(EXCERPT)
BY THE OPTIMIST DAILY EDITORIAL TEAM
Tuberculosis, the world’s deadliest infectious disease, still claims more than 1.2 million lives every year. Yet in clinics like Boniaba Community Health Center in Mali, the process of diagnosing TB looks very different than it did just a few years ago. There may be no doctor present, but patients now receive answers within seconds thanks to a portable x-ray machine and an artificial intelligence model designed to spot signs of infection.
This shift is significant. TB often takes root in places that have the fewest medical professionals to diagnose it. The hard fact is that some countries have fewer than five radiologists total, and most are clustered in major cities. “There are countries in which there are less than five radiologists. It’s like a disaster,” explains Dr. Lucica Ditiu, executive director of the Stop TB Partnership. That shortage has long delayed care and left many cases undetected. Now, over 80 low- and middle-income countries are using AI to help bridge the gap. “It is revolutionary,” Ditiu says.
How AI-supported screenings work
At Boniaba, health worker Diakité Lancine sets up his portable machine, snaps a chest x-ray, and sends the image straight to his computer. The AI model analyzes it and produces both a score and a visual map. Areas of concern glow red. “The blue there is nothing bad, but whenever you see the red — the red means this part is not good,” Lancine explains.
When a mother visited the clinic with a persistent cough, the AI indicated possible TB. Lancine immediately collected a sputum sample for confirmation and then asked her to bring her five children for screening. Within minutes, AI flagged signs of TB in three of them. They will all start treatment, likely preventing further spread at home.
For children especially, AI makes earlier detection easier. Producing sputum samples can be difficult, and many cases once went undiagnosed. Since integrating AI screening, Lancine’s team has cut the number of unnecessary sputum tests by about half.
Why TB is a natural fit for AI
TB shows up clearly on chest x-rays, which makes the condition well-suited to AI diagnostic tools. “You can see TB. TB is visual,” says MIT computer scientist Regina Barzilay, who developed an AI model for a hospital in Sri Lanka that couldn’t afford commercial options. She notes that building the system cost less than $50,000 and took only a few months.
Unlike screenings for many cancers, the equipment needed for TB x-rays is already common in lower-resource medical settings. And training to use it is minimal.
But the urgency is what truly drives adoption. According to the World Health Organization, TB cases have been rising, increasing from 10.1 million in 2020 to 10.8 million in 2023. In refugee camps, remote regions, and crowded urban centers, the need to detect TB quickly is enormous.
Some of the same AI tools are already beginning to detect other lung conditions, including pneumonia and early signs of lung cancer. Barzilay believes that many countries with limited medical infrastructure may leap ahead in adopting AI, similar to how many skipped landlines and moved straight to mobile phones. “AI is going to be adopted much faster in developing countries because they have serious unmet needs,” she says.

(WHAT YOU NEED TO DO)
- A) In the article on AI tuberculosis screening, repeat the passage starting with "BY THE OPTIMIST" and going on through "signs of infection.", substituting "TB" for "Tuberculosis".
- B) Does the article on AI tuberculosis screening agree with each statement below? Answer yes or no for each, and quote the deciding words from the article.
(i) The AI model Regina Barzilay built for a hospital in Sri Lanka cost more than $100,000 to develop.
(ii) After adding AI screening, Lancine's team cut unnecessary sputum tests by about half.
(iii) According to the World Health Organization, TB cases fell between 2020 and 2023.

(DATA FOR REVIEW)
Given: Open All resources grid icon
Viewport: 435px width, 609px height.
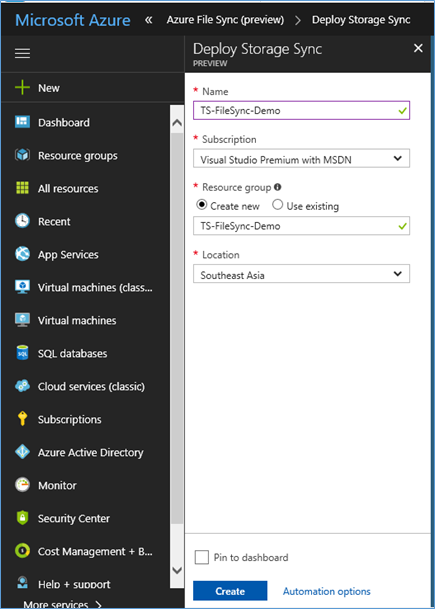Looking at the screenshot, I should pos(22,188).
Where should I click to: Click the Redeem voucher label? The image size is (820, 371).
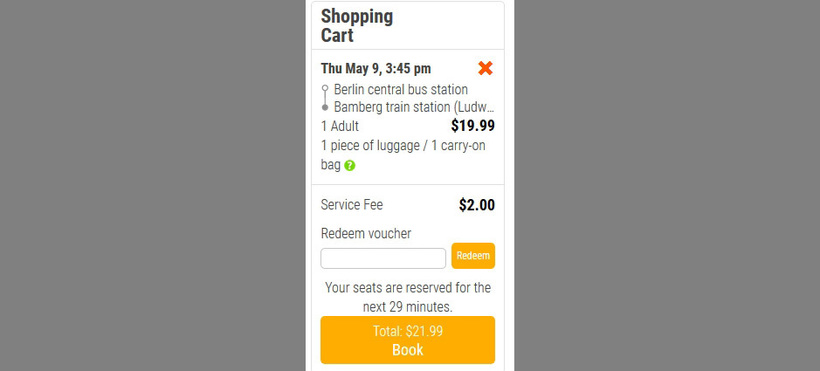pyautogui.click(x=366, y=233)
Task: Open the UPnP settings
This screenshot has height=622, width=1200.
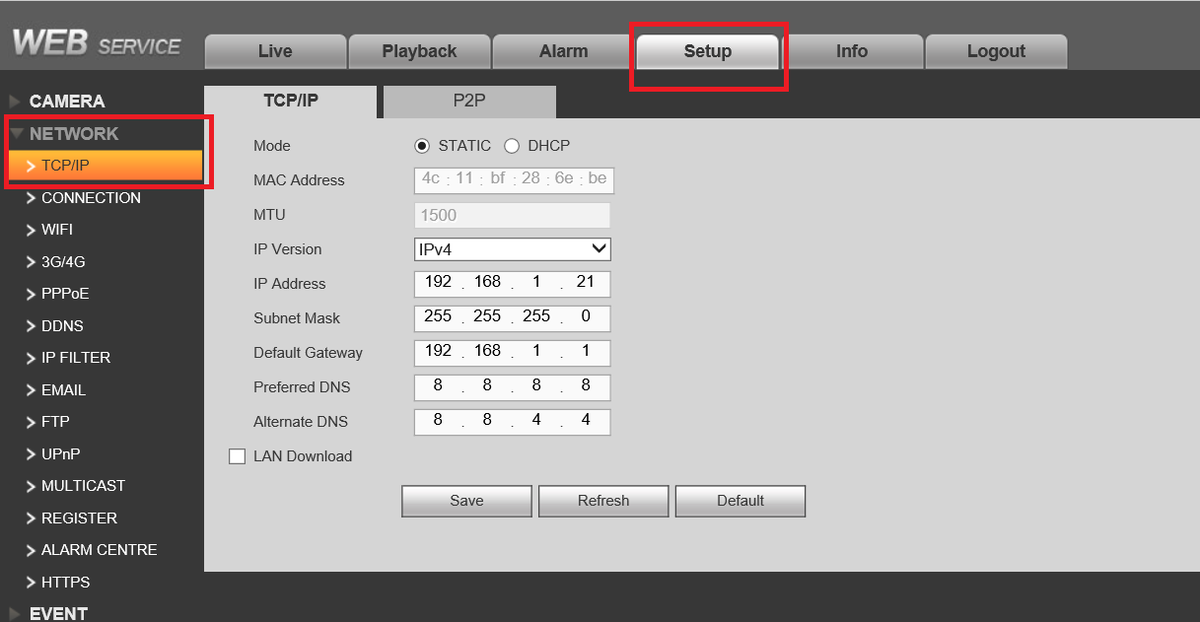Action: pos(58,453)
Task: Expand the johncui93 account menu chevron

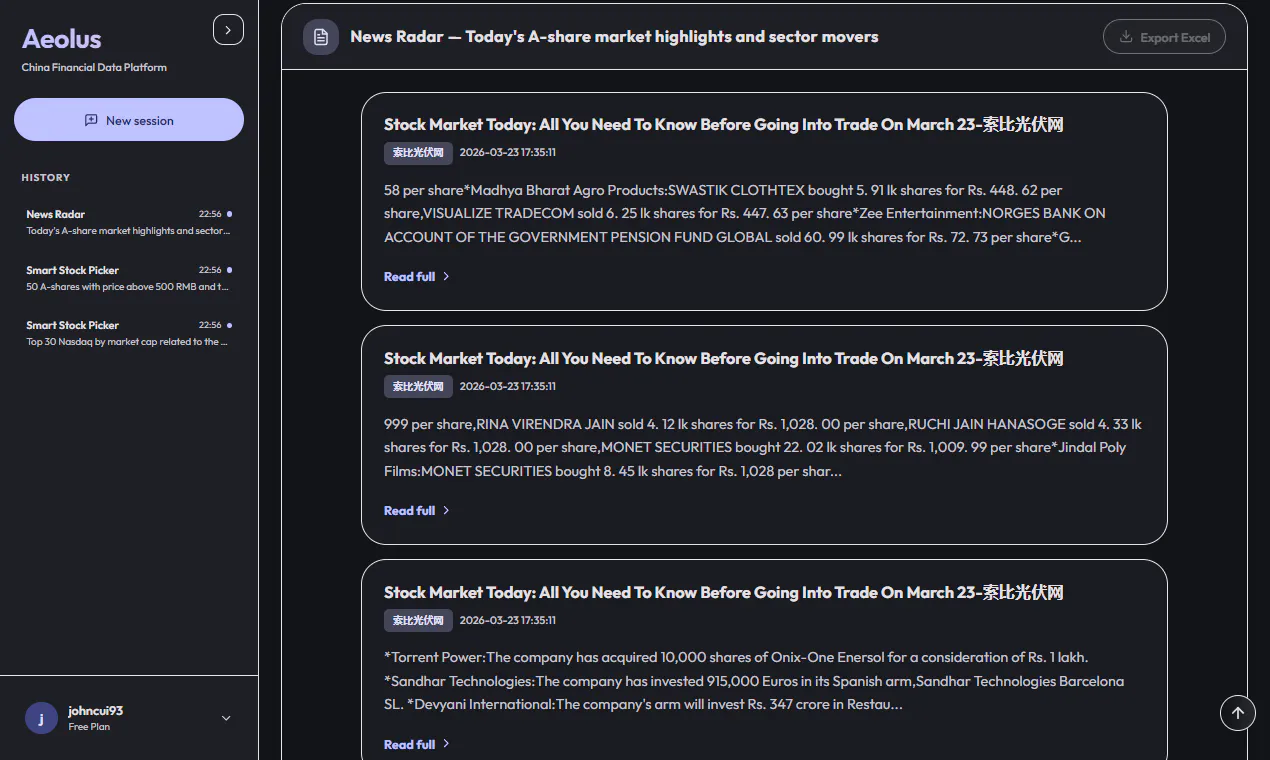Action: point(226,718)
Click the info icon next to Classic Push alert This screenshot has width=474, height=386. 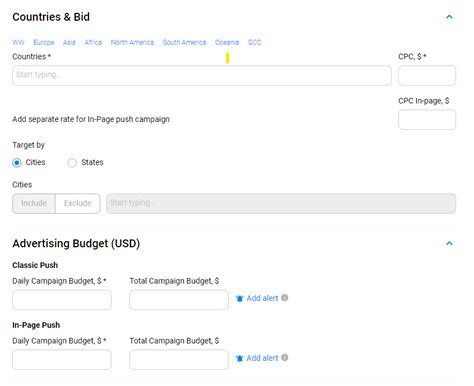point(284,298)
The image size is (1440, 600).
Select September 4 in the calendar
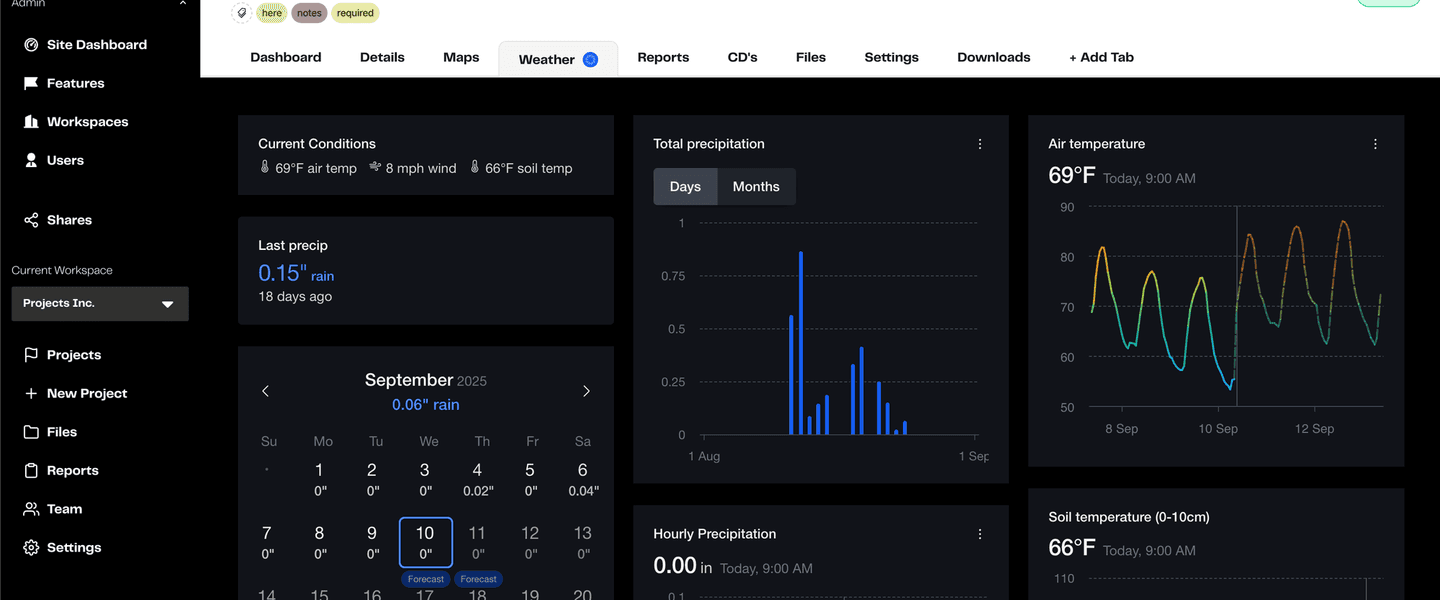[x=477, y=478]
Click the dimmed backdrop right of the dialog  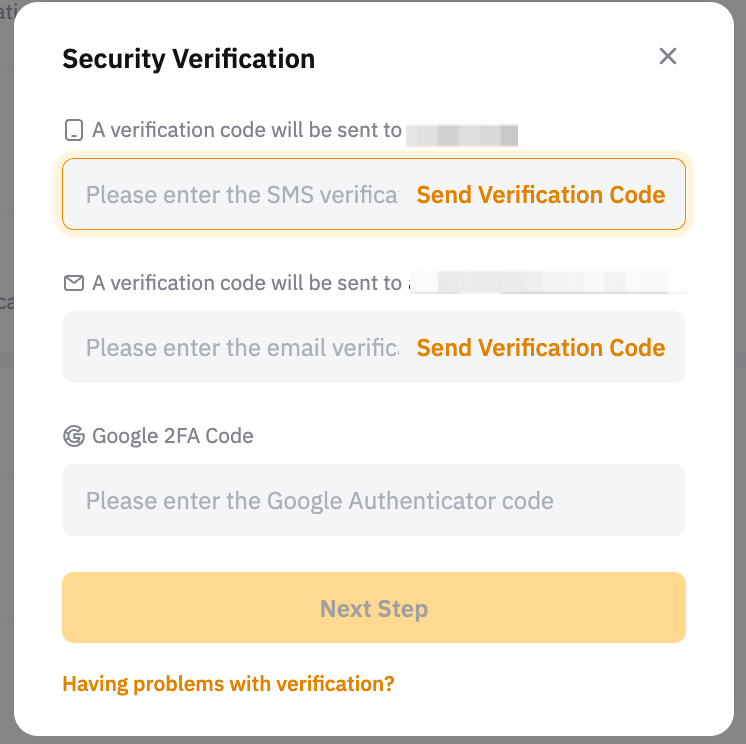[x=740, y=400]
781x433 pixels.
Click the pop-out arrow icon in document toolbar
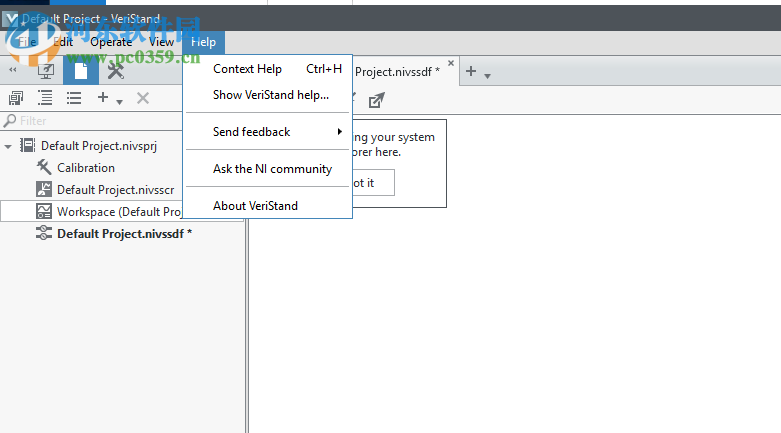pos(376,99)
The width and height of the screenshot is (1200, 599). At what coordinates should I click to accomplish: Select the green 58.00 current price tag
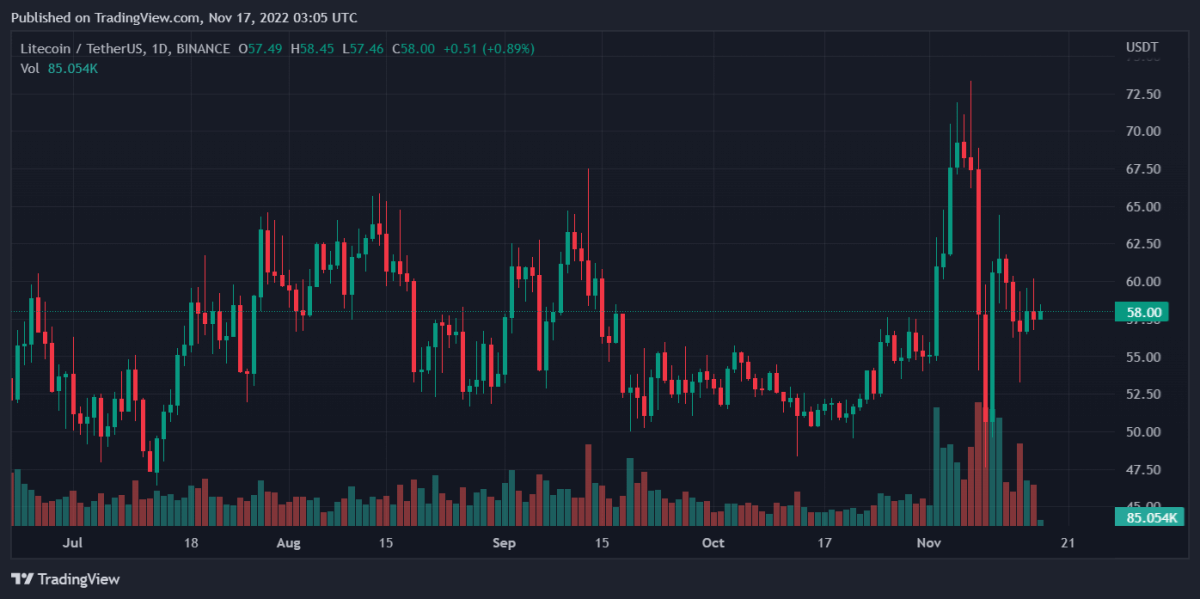pyautogui.click(x=1143, y=313)
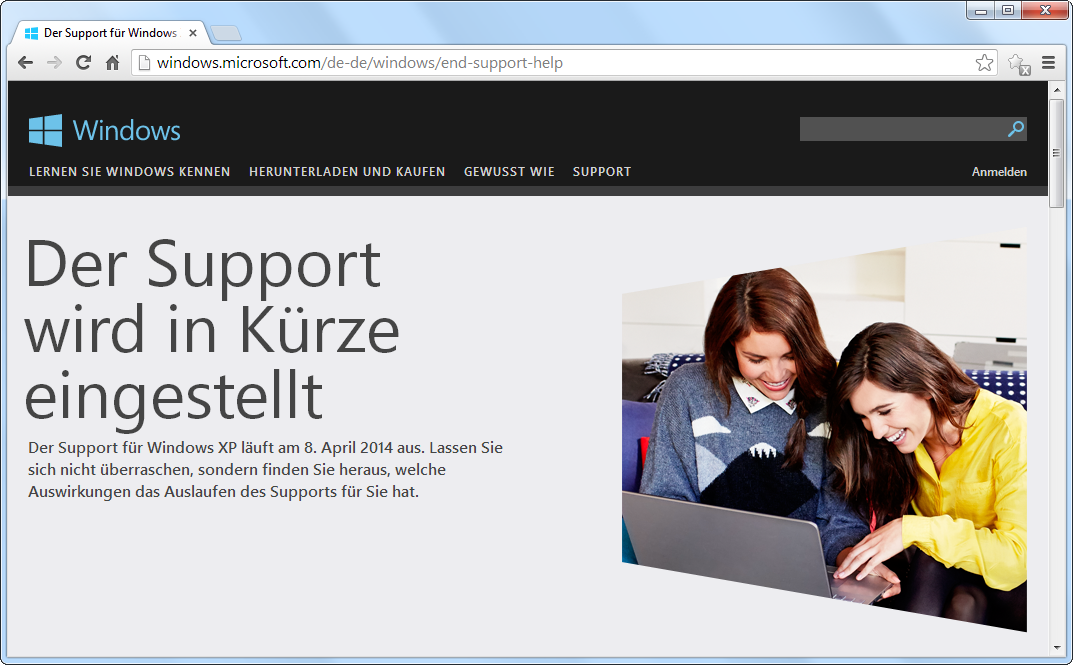Click into the Windows site search box
Image resolution: width=1073 pixels, height=665 pixels.
coord(900,129)

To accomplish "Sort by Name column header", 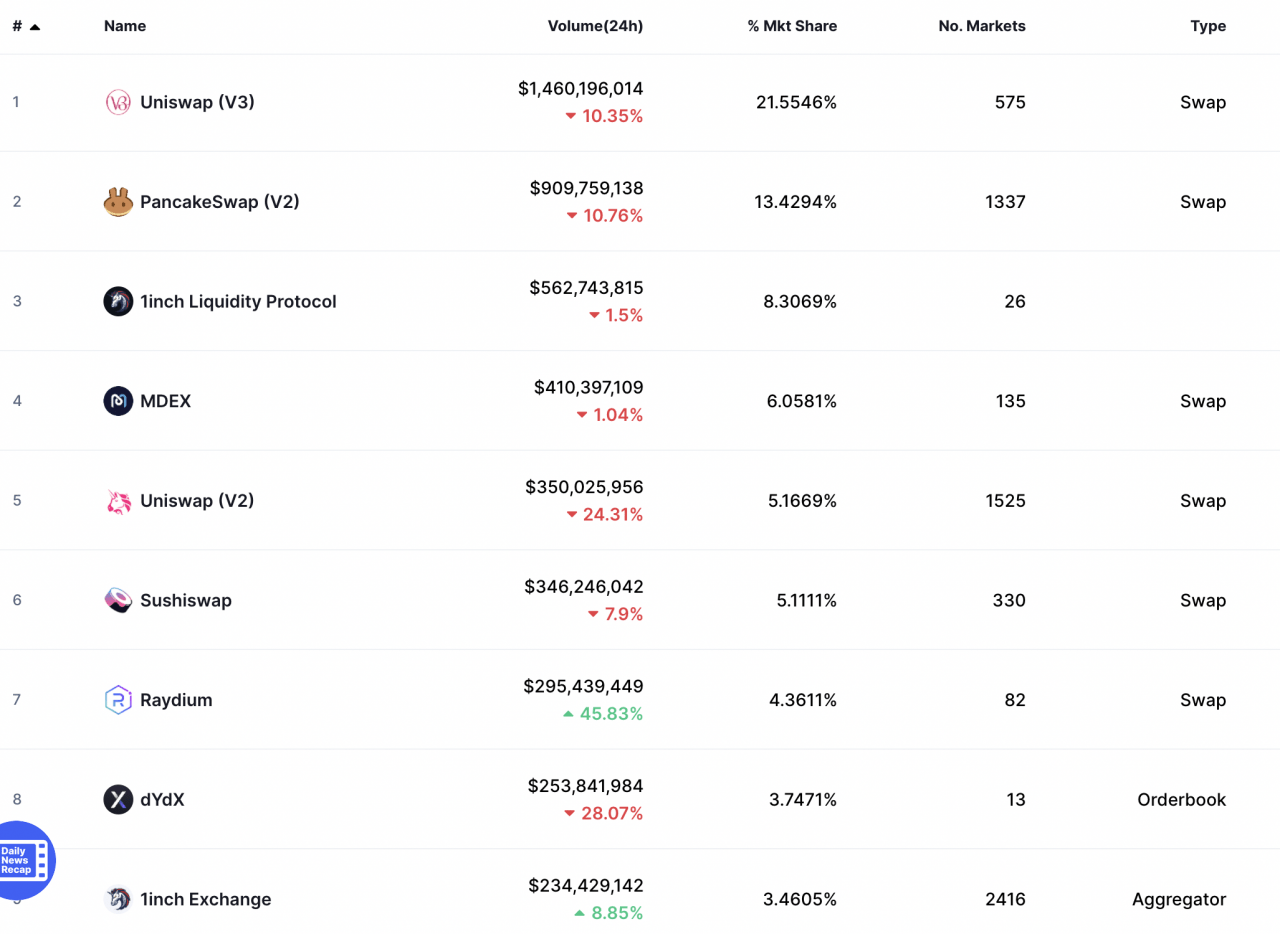I will click(125, 26).
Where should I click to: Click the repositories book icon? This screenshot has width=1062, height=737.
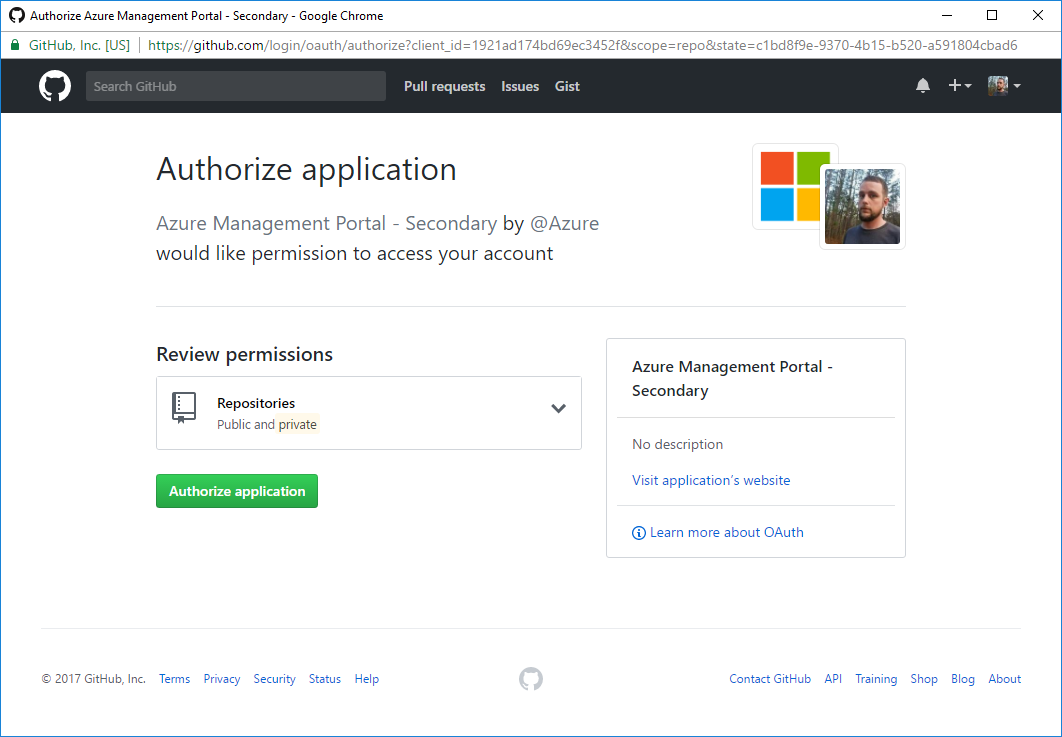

(SOLUTIONS TO THE TASKS)
- A)
BY THE OPTIMIST DAILY EDITORIAL TEAM
TB, the world’s deadliest infectious disease, still claims more than 1.2 million lives every year. Yet in clinics like Boniaba Community Health Center in Mali, the process of diagnosing TB looks very different than it did just a few years ago. There may be no doctor present, but patients now receive answers within seconds thanks to a portable x-ray machine and an artificial intelligence model designed to spot signs of infection.

- B)
(i) No: "She notes that building the system cost less than $50,000 and took only a few months."
(ii) Yes: "Since integrating AI screening, Lancine’s team has cut the number of unnecessary sputum tests by about half."
(iii) No: "TB cases have been rising, increasing from 10.1 million in 2020 to 10.8 million in 2023."